Some common property and function names are abbreviated in `invariant-abstract`
and similar large sessions. Abbreviations are faster to type, but can get
confusing. If in doubt, write out the name of the property instead of
introducing a new abbreviation. It's easier to find.

Some examples are:

* `typ_at` for `λs. P (typ_at T s)`


#### Function name abbreviations

* `sts` for `set_thread_state`
* `sts'` for `setThreadState`
* there are many more, please raise pull requests to make this a more comprehensive list


### Corres rules

Corres rules (from "correspondence") are used in refinement proofs to show
correspondence between an abstract and a concrete function or operator.

There are two refinement/correspondence frameworks in `l4v`, one for proofs
between monadic functions, and one for proofs between monadic functions and C
(or Simpl functions, to be precise).

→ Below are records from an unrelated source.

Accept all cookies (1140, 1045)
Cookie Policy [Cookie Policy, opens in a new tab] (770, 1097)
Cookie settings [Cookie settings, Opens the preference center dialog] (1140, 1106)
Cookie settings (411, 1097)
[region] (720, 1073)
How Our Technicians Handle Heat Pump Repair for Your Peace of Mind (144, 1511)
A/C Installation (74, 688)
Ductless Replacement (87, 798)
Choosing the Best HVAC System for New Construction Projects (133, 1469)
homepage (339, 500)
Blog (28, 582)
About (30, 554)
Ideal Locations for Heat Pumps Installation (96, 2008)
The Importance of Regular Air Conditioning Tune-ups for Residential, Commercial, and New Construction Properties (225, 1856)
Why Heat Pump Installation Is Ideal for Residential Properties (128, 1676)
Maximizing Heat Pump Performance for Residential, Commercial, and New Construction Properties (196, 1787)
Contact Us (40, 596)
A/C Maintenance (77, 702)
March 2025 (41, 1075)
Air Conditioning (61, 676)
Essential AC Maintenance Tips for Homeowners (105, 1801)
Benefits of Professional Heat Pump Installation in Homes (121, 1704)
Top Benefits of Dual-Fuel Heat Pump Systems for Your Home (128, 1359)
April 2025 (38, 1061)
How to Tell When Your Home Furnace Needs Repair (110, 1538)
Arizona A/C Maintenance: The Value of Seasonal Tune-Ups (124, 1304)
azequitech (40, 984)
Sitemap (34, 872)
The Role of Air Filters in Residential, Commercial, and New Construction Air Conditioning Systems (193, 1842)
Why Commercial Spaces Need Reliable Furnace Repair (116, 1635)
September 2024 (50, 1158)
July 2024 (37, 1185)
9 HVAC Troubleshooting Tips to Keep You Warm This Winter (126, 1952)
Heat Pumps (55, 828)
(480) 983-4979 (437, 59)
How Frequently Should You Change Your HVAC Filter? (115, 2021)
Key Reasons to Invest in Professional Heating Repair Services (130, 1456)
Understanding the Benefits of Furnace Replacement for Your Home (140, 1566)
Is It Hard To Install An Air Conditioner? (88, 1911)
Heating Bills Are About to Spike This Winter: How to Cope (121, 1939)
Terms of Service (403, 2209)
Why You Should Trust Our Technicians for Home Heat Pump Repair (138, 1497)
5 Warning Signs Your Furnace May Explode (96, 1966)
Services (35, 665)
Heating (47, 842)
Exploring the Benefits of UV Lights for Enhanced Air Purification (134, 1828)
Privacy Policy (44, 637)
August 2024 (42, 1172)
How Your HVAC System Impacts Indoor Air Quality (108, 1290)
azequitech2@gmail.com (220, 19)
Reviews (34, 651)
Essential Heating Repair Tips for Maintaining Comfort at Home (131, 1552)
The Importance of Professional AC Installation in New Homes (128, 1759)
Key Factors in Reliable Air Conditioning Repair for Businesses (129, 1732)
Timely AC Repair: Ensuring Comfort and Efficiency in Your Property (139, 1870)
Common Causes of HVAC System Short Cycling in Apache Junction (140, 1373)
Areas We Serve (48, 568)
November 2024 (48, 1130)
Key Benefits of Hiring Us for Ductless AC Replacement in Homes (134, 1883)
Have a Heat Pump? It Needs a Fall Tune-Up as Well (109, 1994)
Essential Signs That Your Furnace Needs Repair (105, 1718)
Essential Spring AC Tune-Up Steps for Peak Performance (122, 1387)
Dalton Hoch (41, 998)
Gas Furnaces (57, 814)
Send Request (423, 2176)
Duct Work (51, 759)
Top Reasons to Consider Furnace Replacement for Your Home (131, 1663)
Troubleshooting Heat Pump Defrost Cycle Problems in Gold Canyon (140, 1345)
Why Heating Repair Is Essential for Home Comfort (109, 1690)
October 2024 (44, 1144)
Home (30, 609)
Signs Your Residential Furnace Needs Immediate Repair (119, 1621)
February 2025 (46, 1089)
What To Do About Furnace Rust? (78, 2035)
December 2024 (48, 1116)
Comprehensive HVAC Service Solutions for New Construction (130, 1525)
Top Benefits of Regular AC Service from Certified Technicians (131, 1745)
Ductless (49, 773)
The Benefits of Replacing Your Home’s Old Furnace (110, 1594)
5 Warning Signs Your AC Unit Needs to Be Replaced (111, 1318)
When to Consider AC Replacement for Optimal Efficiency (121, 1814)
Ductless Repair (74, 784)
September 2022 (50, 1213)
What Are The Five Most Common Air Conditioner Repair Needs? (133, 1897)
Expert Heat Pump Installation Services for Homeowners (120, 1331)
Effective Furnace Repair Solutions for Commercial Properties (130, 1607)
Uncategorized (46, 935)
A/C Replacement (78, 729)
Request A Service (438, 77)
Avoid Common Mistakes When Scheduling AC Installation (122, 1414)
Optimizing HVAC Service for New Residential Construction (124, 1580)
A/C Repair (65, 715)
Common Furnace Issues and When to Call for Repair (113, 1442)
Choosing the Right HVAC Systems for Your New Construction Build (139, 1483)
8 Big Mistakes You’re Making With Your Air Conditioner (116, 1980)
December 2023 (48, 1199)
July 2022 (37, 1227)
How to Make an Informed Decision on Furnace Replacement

The former are called `corres`, the latter
`ccorres`. Both frameworks have `corres_underlying` / `ccorres_underlying`
definition that is instantiated to a `corres` / `ccorres` predicate by
abbreviation.

* General lemmas about `corres_underlying` that are directly used in program
  proofs are called `_corres` despite their more general nature. Exceptions are
  lemmas that are only used to build up the library internally, but are not used
  for program proofs.

* `corres_op` is for "built-in" operators and functions of the state monad such
  as `return`, `get`, `bind`, `when`, etc. Examples are `corres_get`,
  `corres_return`.

* `function_corres` is for correspondence proofs between an abstract and a
  concrete function. Often these functions have the same name, the abstract in
  `underscore_style` the concrete in `CamelCase`. The lemma should use the
  concrete name for function (this is currently too random and should converge
  more).

* same as for Hoare triples, the function name can be abbreviated (see above).